La pobreza se ve y se siente
Según el Colectivo “Ibagué cómo vamos” 17 mil personas en Ibagué se encuentran en la línea de pobreza extrema, porque sobreviven con un poco más de 100 mil pesos al mes, es decir con el 14% del salario mínimo en Colombia. Al revisar el Anuario Estadístico Municipal, Ibagué 2016-2017 pág.51, muestra que las cifras de pobreza extrema en Ibagué han sido preocupantes, porque en el 2010 eran cerca de 23 mil personas, pero extrañamente ya para el 2011 sólo fueron 14.365 y del 2012 en adelante se mantuvo por encima de las doce mil personas, volviendo a cifras alarmantes en la medición del 2018 y parte del 2019, con 17 mil. Interesante conocer las estrategias del gobierno de Jesús María Botero, porque en su administración se logró sacar de la línea de pobreza extrema a más de 8 mil personas.
Del total de la población ibaguereña, el 25% se encuentra en la línea de pobreza y pobreza extrema, esto es más de 100 mil personas, que diariamente dinamizan y mueven la microeconomía de la ciudad a través de la informalidad y el rebusque en los semáforos, andenes, principales vías y espacios públicos, con la venta de infinidad de productos como su única fuente de ingreso. A un cuidador de carros en la 37 con 5ª le pregunté cuánto se ganaba mensualmente en ese oficio y contestó que era variable conforme las circunstancias, pero en promedio llegaba a ganarse mensualmente cerca de 400 mil pesos. La mendicidad sabemos que es un excelente negocio, se pregona lo buena que es esta plaza para ellos, muy caritativos los ibaguereños. A los músicos y a las estatuas de la tercera no les va mal porque en su recipiente de recolección llegan billeticos y monedas. A los fruteros de los semáforos, que se han vuelto permanentes, por algo se mantienen. Y si sigo enumerando oficio y posible remuneración vemos que ese más del 50% de informalidad laboral que se ve y se siente en la ciudad, deja a miles de personas sin coronar el salario mínimo legal vigente. Para colmo de males, la ciudad soporta el impacto negativo de los hermanos venezolanos, con sus familias enseñando el drama de su miseria.
¿Pero quiénes pueden tener ingresos menores a 118 mil pesos mensuales? Podrían ser las personas que enteramente no salen de la casa a hacer nada, tienen algún impedimento, gozan de un subsidio y con ese se conforman o definitivamente les queda imposible acceder a cualquier oportunidad laboral o de emprendimiento para general ingresos. Se sabe que la actual administración de Guillermo Alfonso Jaramillo, hizo un importante trabajo en los sectores más vulnerables de la ciudad, donde llegó con los comedores comunitarios y mejoras en su entorno con vías, centros educativos y bioparques. Será todo un reto para el Alcalde Electo, Andrés Fabián Hurtado generar estrategias de empleo y emprendimiento para minimizar la pobreza, que va ganando terrero y termina reflejada en buena parte de la ciudad, bajándole la nota positiva y generando un clima de pesimismo y preocupación.

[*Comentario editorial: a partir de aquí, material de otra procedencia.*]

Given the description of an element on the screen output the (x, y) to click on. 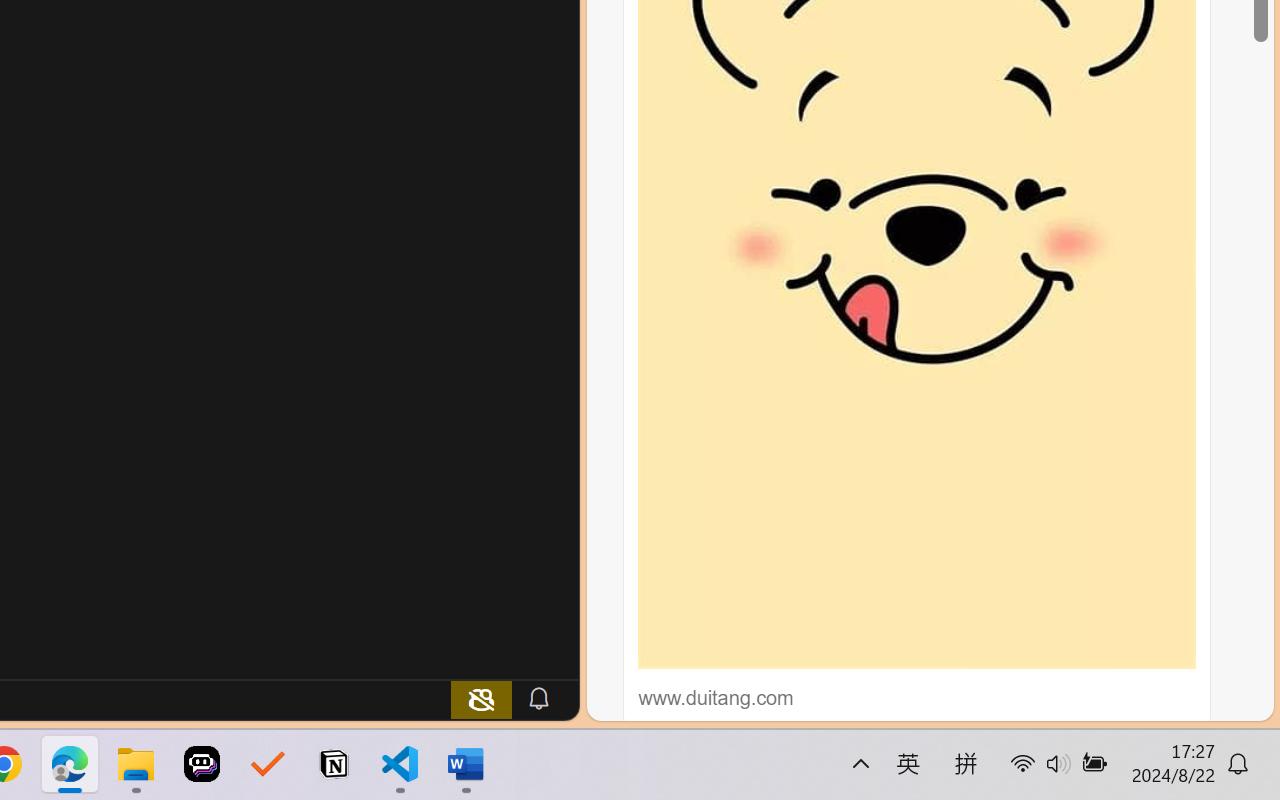
Notifications (537, 698)
copilot-notconnected, Copilot error (click for details) (481, 698)
Given the description of an element on the screen output the (x, y) to click on. 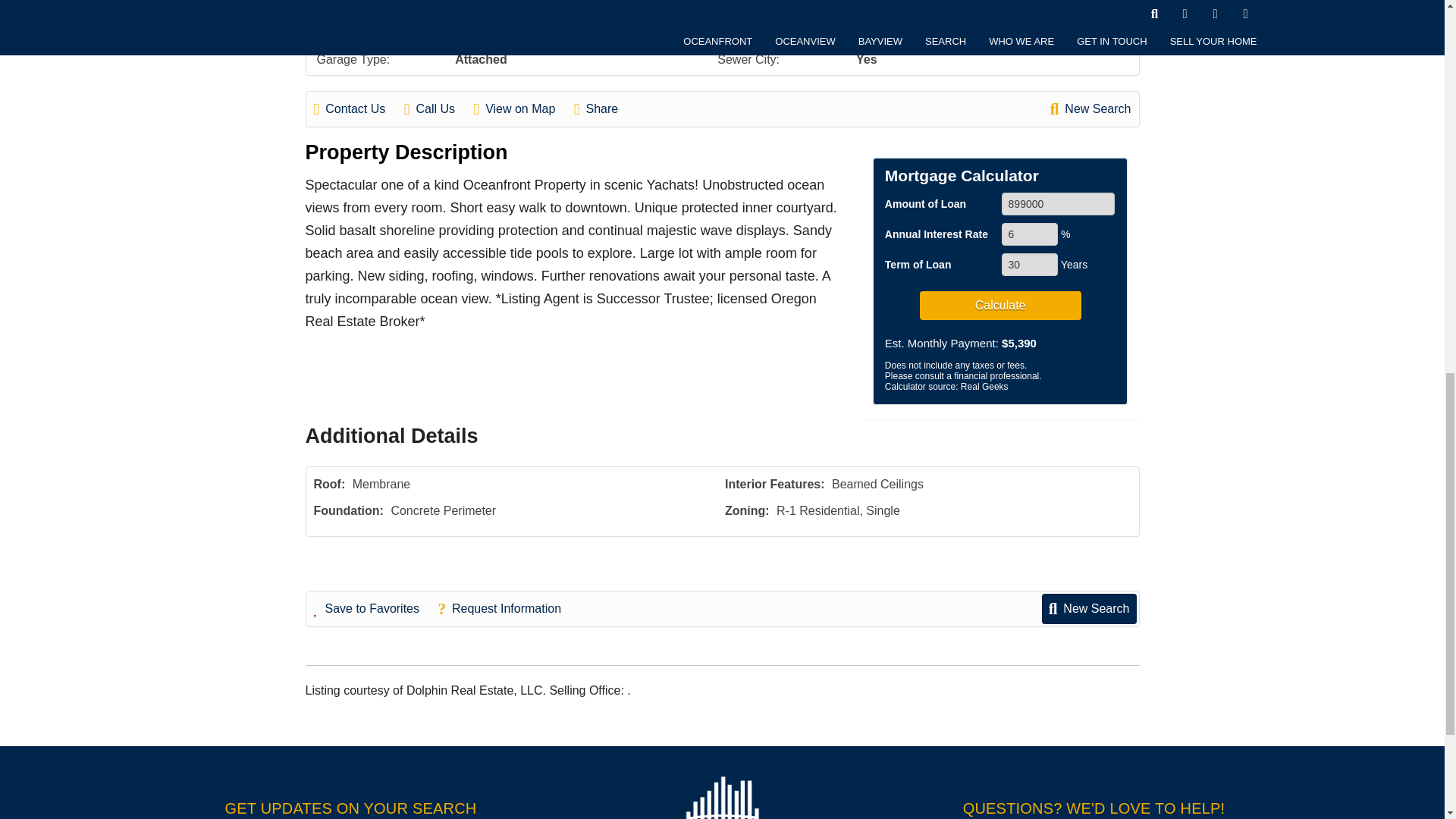
View on Map (521, 108)
30 (1029, 264)
6 (1029, 233)
Call Us (437, 108)
Contact Us (357, 108)
Share (603, 108)
New Search (1090, 108)
899000 (1058, 203)
Given the description of an element on the screen output the (x, y) to click on. 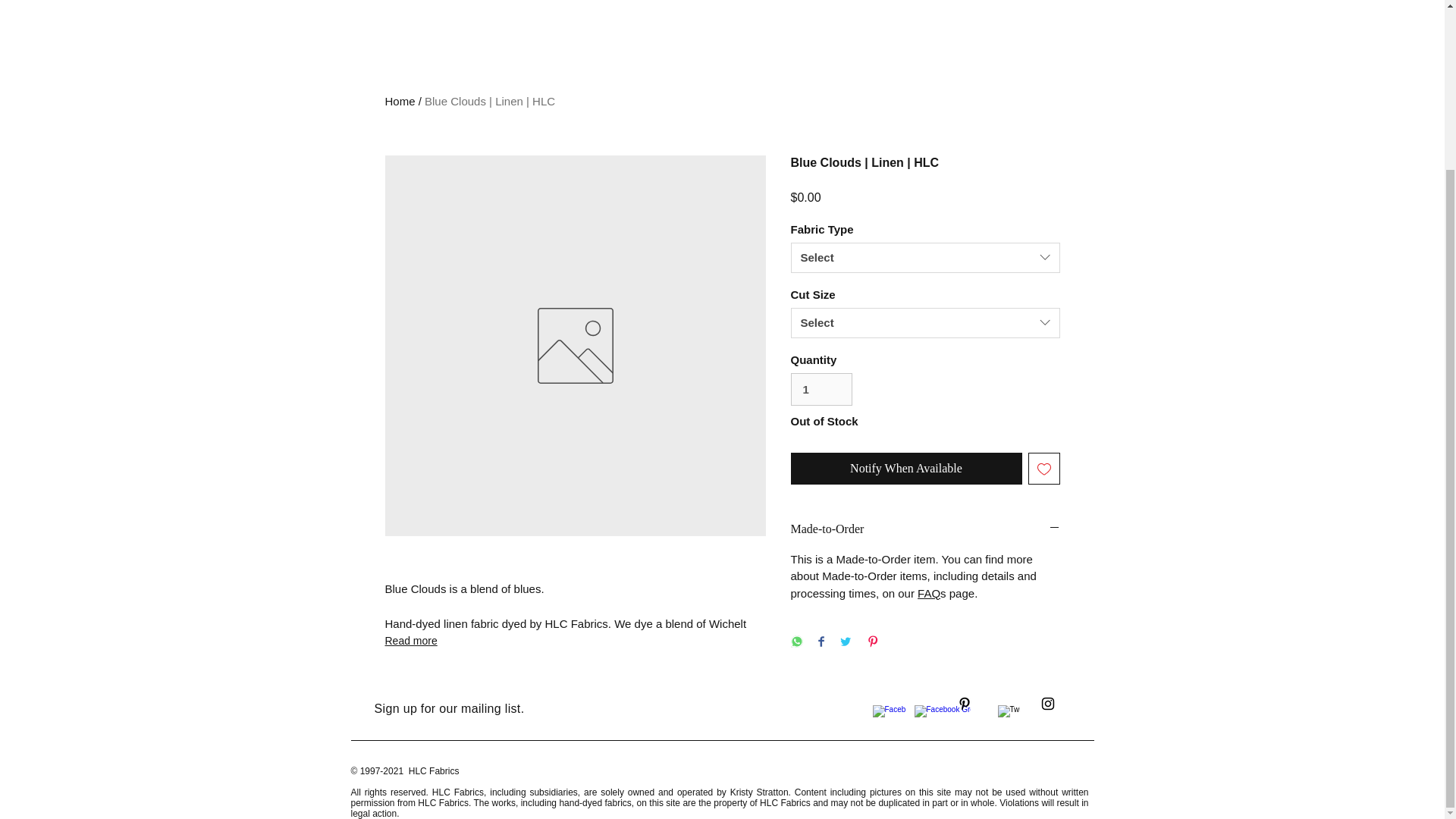
Select (924, 322)
Read more (574, 639)
Home (399, 101)
Select (924, 257)
1 (820, 389)
Notify When Available (906, 468)
Given the description of an element on the screen output the (x, y) to click on. 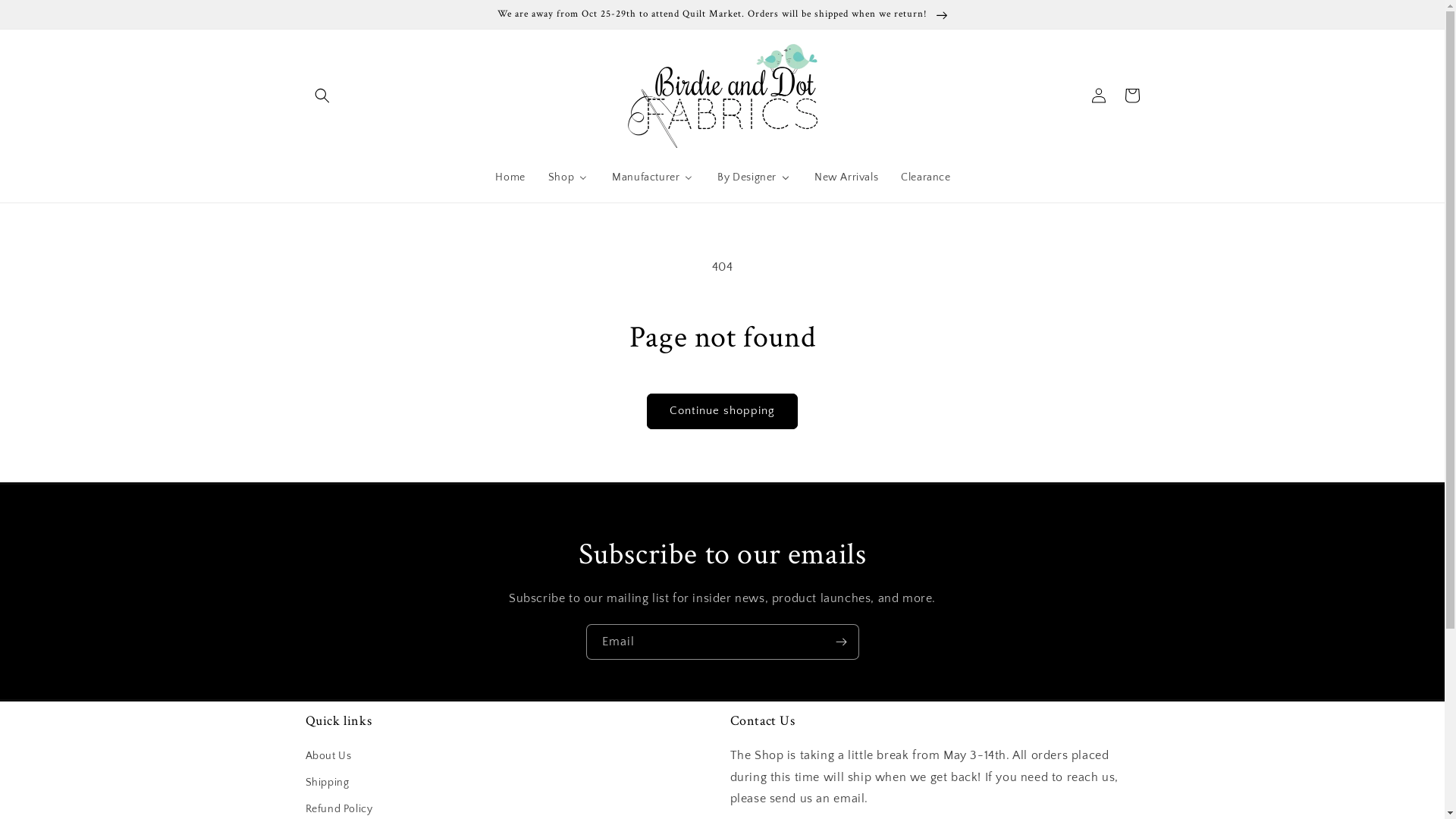
Shop Element type: text (567, 177)
Home Element type: text (509, 177)
Manufacturer Element type: text (652, 177)
Continue shopping Element type: text (721, 411)
Log in Element type: text (1097, 95)
New Arrivals Element type: text (845, 177)
Cart Element type: text (1131, 95)
By Designer Element type: text (753, 177)
About Us Element type: text (327, 757)
Clearance Element type: text (924, 177)
Shipping Element type: text (326, 782)
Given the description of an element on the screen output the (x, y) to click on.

Porque una cosa hay que decir, con pena y dolor, la ciudad en muchos de sus espacios respira aire de pobreza y miseria. Andenes de reconocidos establecimientos en total deterioro y cuando se pregunta quién es su propietario, se descubre que es un empresario con la suficiente capacidad económica para ayudar a embellecer la ciudad, pero no se les antoja contribuir. Calles mugrosas, basura por doquier, sitios tan especiales y con bastante afluencia de público como la plazoleta Darío Echandía y los alrededores de la Catedral, que se han convertido en lugares mal olientes y abandonados, donde por momentos se hace imposible transitar por sus nauseabundos olores, sin que la Curía Arzobispal tome cartas en su mantenimiento y aseo. El Banco de la República pierde el año por lo mismo con la Plazoleta Darío Echandía. A Interaseo le ha quedado grande la misión de tener limpia la ciudad. Sumado a ello nuestra escasa cultura ciudadana, botando basura por donde se nos antoja en señal de desamor y desapego por lo propio.
En conclusión el 75% de los ibaguereños con mejor capacidad económica, estamos dándole el sustento a ese 25% restante, en condiciones de pobreza y pobreza extrema, porque somos sus compradores y aportantes, cuando así no lo requieren. Le corresponde al gobierno municipal, aplicar las estrategias de su plan de gobierno, para de verdad torcer las negativas tendencias de pobreza de la ciudad, que no ayudan en los propósitos de mostrarnos como una ciudad dinámica y de empuje.